Moonraker (Post Office / Sportsmen's Center / Gift store / Thrift Store)

1915: Post office

1923. Post office (Courtesy South Whidbey Historical Society).

A post office was built on First Street in 1915 by Langley's first mayor, Frank E. Furman, who resigned as mayor to serve as Langley's postmaster from 1915 to 1922.

After the post office moved to the north side of First Street in 1939, the building housed the Whidby Record office for a time before becoming "Bob's Sportsmen's Center" run by Robert Stuart whose son, also named Robert Stuart, ran the Langley Fountain across the Lane.

Circa 1944. Bob's Sportsmen's Center (arrow) (Courtesy Anna Primavera).

1950's. Grandad's Place (arrow) (Courtesy Marion Henny).

It then became "Grandad's ("Pops") candy and hobby store before being taken over by the Saint Vincent De Paul thrift store.


Circa 1970. Saint Vincent De Paul and adjacent liquor store (left) (Courtesy Josh Hauser).

According to Josh Hauser, the people who owned the Liquor Store for a long time used the front portion of the former post office for a candy store. There is still a door between the two buildings, but it was boarded up by Saint Vincent DePaul.

1971: Moonraker Book Store.

Josh and Glen Hauser bought the property and the adjacent Liquor Store around Christmas time in 1971, and opened the Moonraker bookstore in June of 1972 with $900 worth of paperbacks.

According to Josh Hauser, "There weren't a lot of people with disposable income in the 1970's. I sold T.V. Guides. Anything to get somebody through my door. I used to jump rope in front of the bookstore for entertainment just to get people to stop and talk to me. I might just open for a couple hours in the winter."


1972. Moonraker bookstore (Courtesy Josh Hauser).

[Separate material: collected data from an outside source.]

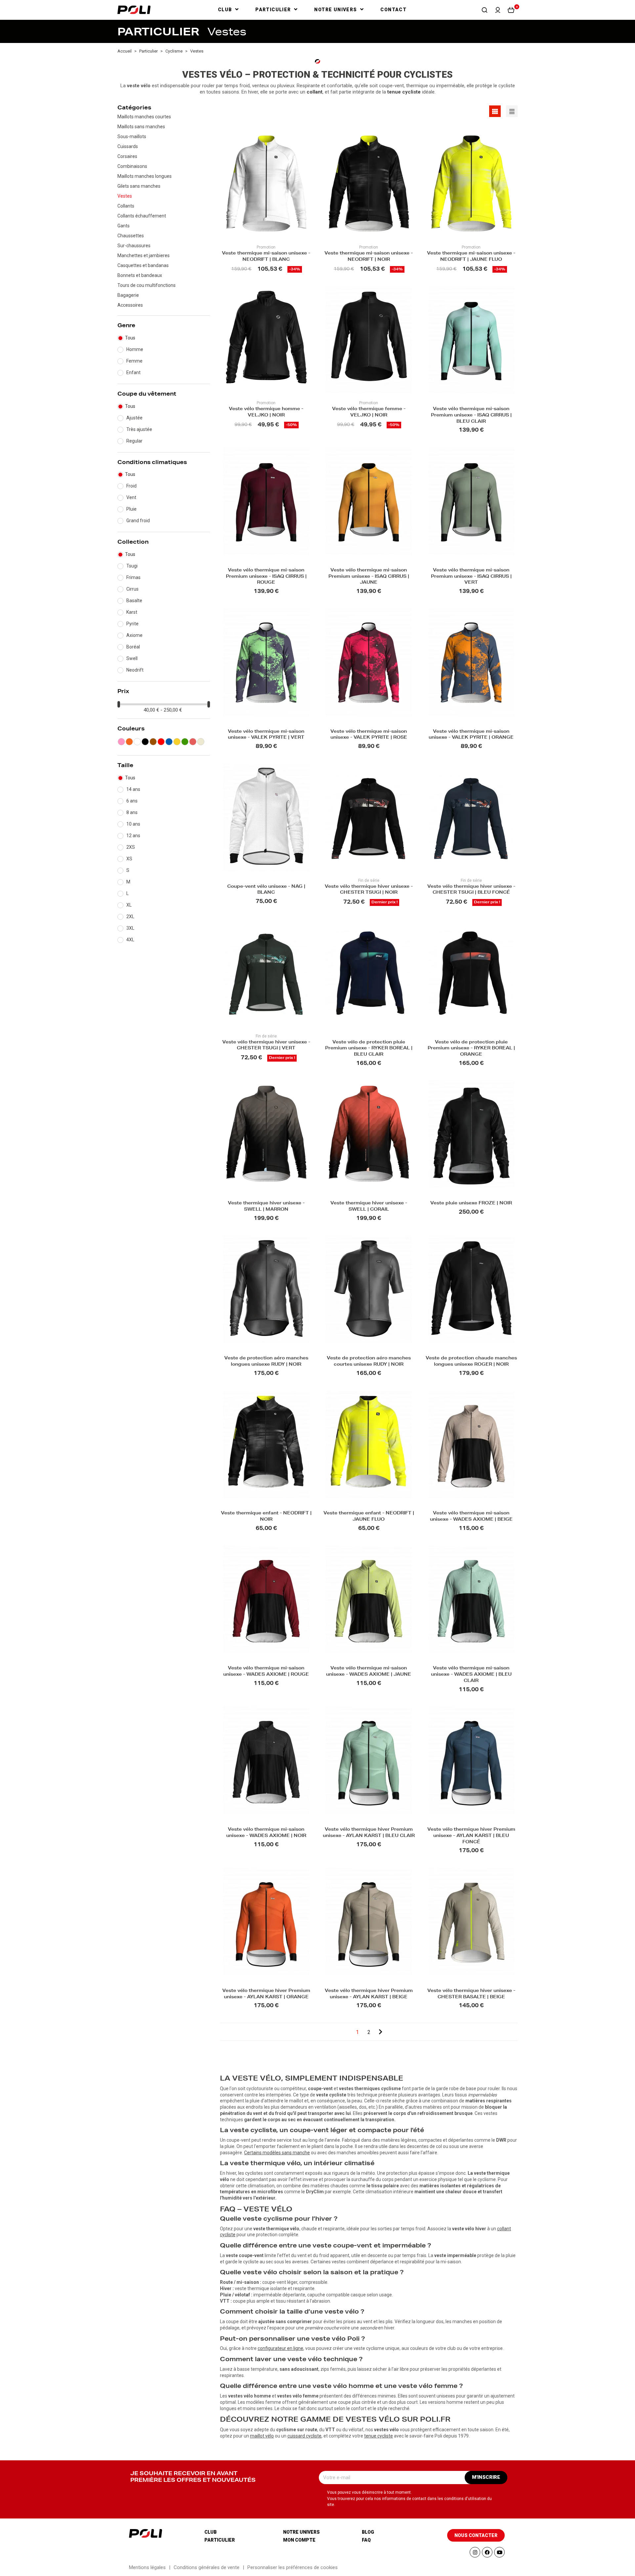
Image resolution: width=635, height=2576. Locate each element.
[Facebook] (487, 2552)
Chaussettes (130, 235)
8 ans (132, 812)
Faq (366, 2540)
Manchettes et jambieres (143, 255)
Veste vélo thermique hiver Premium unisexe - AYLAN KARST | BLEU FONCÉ (471, 1836)
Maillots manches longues (144, 176)
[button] (484, 10)
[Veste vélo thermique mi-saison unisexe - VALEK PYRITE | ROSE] (369, 662)
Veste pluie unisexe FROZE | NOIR (471, 1203)
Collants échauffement (141, 215)
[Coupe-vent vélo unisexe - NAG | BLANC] (266, 817)
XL (129, 905)
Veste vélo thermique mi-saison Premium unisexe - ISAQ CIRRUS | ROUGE (266, 576)
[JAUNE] (177, 741)
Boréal (133, 646)
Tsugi (132, 565)
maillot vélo (262, 2436)
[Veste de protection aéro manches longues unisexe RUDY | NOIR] (266, 1289)
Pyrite (132, 623)
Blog (368, 2532)
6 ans (132, 800)
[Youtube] (499, 2552)
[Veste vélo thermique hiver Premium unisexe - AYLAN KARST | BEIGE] (369, 1921)
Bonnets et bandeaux (139, 275)
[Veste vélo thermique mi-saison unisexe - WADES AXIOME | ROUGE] (266, 1599)
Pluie (131, 509)
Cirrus (132, 589)
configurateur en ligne (280, 2348)
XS (129, 858)
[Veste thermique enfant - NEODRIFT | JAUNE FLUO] (369, 1444)
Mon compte (299, 2540)
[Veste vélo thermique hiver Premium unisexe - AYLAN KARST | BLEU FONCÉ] (471, 1760)
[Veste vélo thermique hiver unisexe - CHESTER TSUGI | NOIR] (369, 817)
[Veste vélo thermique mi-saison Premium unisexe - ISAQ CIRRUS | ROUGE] (266, 501)
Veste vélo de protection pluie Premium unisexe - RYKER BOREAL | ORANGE (471, 1048)
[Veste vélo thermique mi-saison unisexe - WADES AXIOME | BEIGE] (471, 1444)
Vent (131, 497)
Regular (134, 441)
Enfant (133, 372)
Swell (132, 658)
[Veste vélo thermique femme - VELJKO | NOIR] (369, 339)
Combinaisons (132, 166)
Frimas (133, 577)
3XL (130, 928)
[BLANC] (137, 741)
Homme (134, 349)
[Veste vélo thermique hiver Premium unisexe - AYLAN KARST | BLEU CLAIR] (369, 1760)
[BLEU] (169, 741)
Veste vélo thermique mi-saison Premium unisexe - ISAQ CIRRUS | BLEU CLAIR (471, 415)
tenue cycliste (378, 2436)
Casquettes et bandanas (143, 265)
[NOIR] (145, 741)
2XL (130, 916)
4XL (130, 939)
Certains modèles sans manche (277, 2152)
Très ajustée (139, 429)
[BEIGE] (200, 741)
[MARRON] (153, 741)
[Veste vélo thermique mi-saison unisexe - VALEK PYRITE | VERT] (266, 662)
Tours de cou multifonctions (146, 285)
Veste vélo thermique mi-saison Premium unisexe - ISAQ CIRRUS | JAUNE (368, 576)
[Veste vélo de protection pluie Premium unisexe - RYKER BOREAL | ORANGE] (471, 973)
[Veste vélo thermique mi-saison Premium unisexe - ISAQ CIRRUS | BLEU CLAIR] (471, 339)
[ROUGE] (161, 741)
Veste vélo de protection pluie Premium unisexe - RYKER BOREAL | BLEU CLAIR (368, 1048)
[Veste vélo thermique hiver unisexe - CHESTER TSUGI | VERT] (266, 973)
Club (210, 2532)
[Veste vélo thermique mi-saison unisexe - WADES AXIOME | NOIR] (266, 1760)
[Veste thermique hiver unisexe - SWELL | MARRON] (266, 1134)
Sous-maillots (131, 136)
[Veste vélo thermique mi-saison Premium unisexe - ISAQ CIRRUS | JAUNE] (369, 501)
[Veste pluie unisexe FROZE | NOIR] (471, 1134)
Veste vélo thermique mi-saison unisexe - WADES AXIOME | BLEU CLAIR (471, 1674)
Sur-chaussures (133, 245)
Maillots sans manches (141, 126)
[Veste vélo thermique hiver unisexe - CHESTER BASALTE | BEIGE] (471, 1921)
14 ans (133, 789)
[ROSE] (121, 741)
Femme (134, 361)
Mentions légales (147, 2567)
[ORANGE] (129, 741)
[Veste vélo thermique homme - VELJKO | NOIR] (266, 339)
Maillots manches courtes (144, 116)
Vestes (124, 196)
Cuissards (127, 146)
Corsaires (127, 156)
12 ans (133, 835)
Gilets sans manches (138, 186)
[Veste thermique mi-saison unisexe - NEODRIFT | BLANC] (266, 184)
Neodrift (135, 670)
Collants (125, 206)
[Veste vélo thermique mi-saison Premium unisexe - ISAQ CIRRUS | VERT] (471, 501)
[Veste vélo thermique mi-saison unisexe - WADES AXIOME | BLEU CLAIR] (471, 1599)
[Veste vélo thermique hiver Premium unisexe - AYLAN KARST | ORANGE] (266, 1921)
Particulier (219, 2540)
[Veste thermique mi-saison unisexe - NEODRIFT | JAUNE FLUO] (471, 184)
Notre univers (301, 2532)
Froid (131, 485)
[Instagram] (475, 2552)
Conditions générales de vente (206, 2567)
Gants (123, 225)
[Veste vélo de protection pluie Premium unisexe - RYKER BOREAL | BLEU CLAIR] (369, 973)
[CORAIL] (192, 741)
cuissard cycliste (304, 2436)
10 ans (133, 824)
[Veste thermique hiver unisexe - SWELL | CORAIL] (369, 1134)
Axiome (134, 635)
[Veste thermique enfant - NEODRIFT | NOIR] (266, 1444)
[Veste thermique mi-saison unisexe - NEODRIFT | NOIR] (369, 184)
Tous (130, 337)
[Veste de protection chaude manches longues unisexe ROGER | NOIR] (471, 1289)
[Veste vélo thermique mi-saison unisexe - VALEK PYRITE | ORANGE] (471, 662)
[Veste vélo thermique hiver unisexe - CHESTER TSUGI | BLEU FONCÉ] (471, 817)
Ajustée (134, 417)
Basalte (134, 600)
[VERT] (185, 741)
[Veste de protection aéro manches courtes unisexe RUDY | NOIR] (369, 1289)
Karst (131, 612)
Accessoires (130, 305)
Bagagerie (128, 295)
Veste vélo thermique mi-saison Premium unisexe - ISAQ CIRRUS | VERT (471, 576)
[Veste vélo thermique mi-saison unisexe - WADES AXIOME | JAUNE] (369, 1599)
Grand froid (138, 520)
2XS (130, 847)
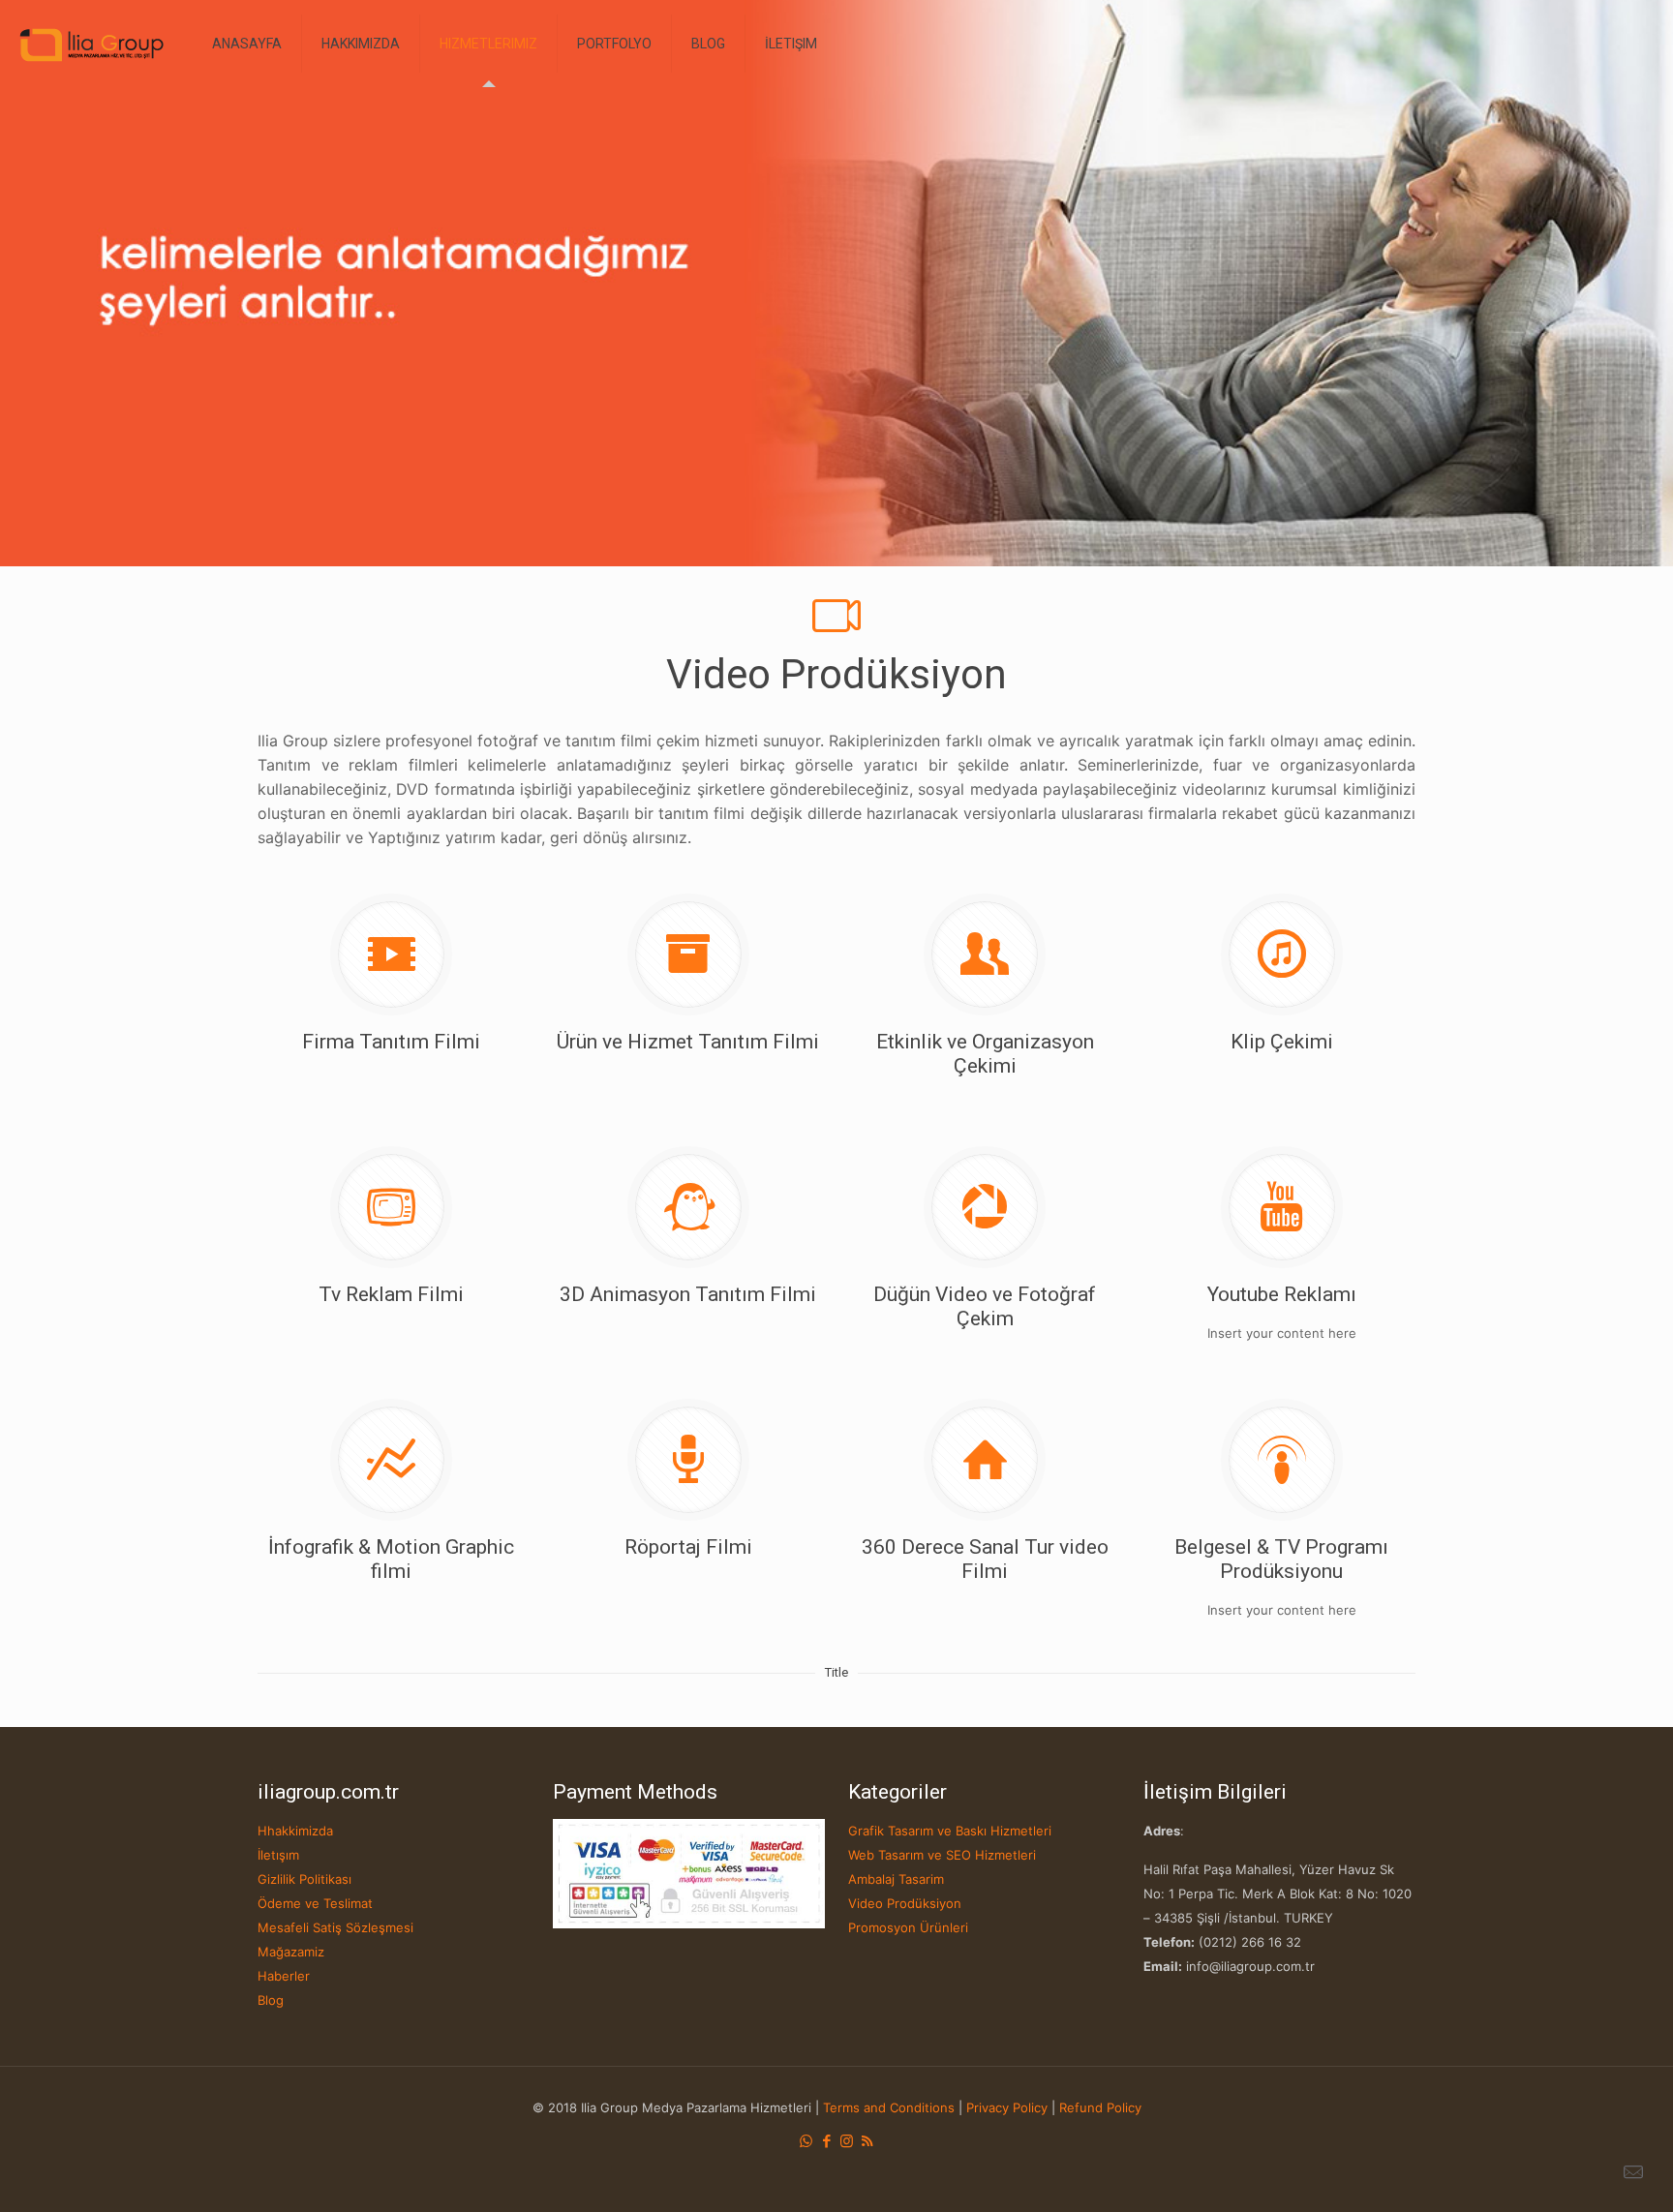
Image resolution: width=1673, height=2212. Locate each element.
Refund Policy (1100, 2107)
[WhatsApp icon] (806, 2141)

The front door opened in, so they had to make an inset so it could open out as per the code. Glen also designed and built a wood facade for the turquoise colored concrete block liquor store to make it look better.

Josh recalls, "The big window in the facade above the door had nothing in it, so we decided to fill it with something. We got a couple manikins and put a wedding gown and a tuxedo on them. Glen did a wonderful stencil that said Tuxedo Rentals - Closed for the Season.' Our business motto was 'For When Langley Comes Alive After Five.' Everybody knew about it and people would find costumes in thrift stores. I wound up with six or seven tuxedos. I used to loan them out to the Fools productions. The joke was, if someone wanted to use our bathroom, they'd say 'I'm here for my fitting.' We had to take it down when a bunch of high school boys came barreling through the door to rent tuxedos."

1977: Second floor addition.


1977. South side view of second floor addition under construction (Courtesy Josh Hauser).

A second floor was added to the original building and over the adjacent liquor store in 1977.


1977. West side view of second floor addition under construction (Courtesy Josh Hauser).

The (Moonraker) building would not support a second floor, so the weight was supported by pillars along alley.


Circa 1985. The Moontaker and Liquor Store with second floor (Courtesy Langley City Hall).


2010. Remodel of entry (Courtesy Robert Waterman).

Due to deterioration of its foundation, the front portion of the building was replaced in 2010.


2017. Moonraker and Roberta in former Liquor Store (Courtesy Robert Waterman).

The Liquor Store moved in 1992, and was replaced by Roberta Clothing in 1997.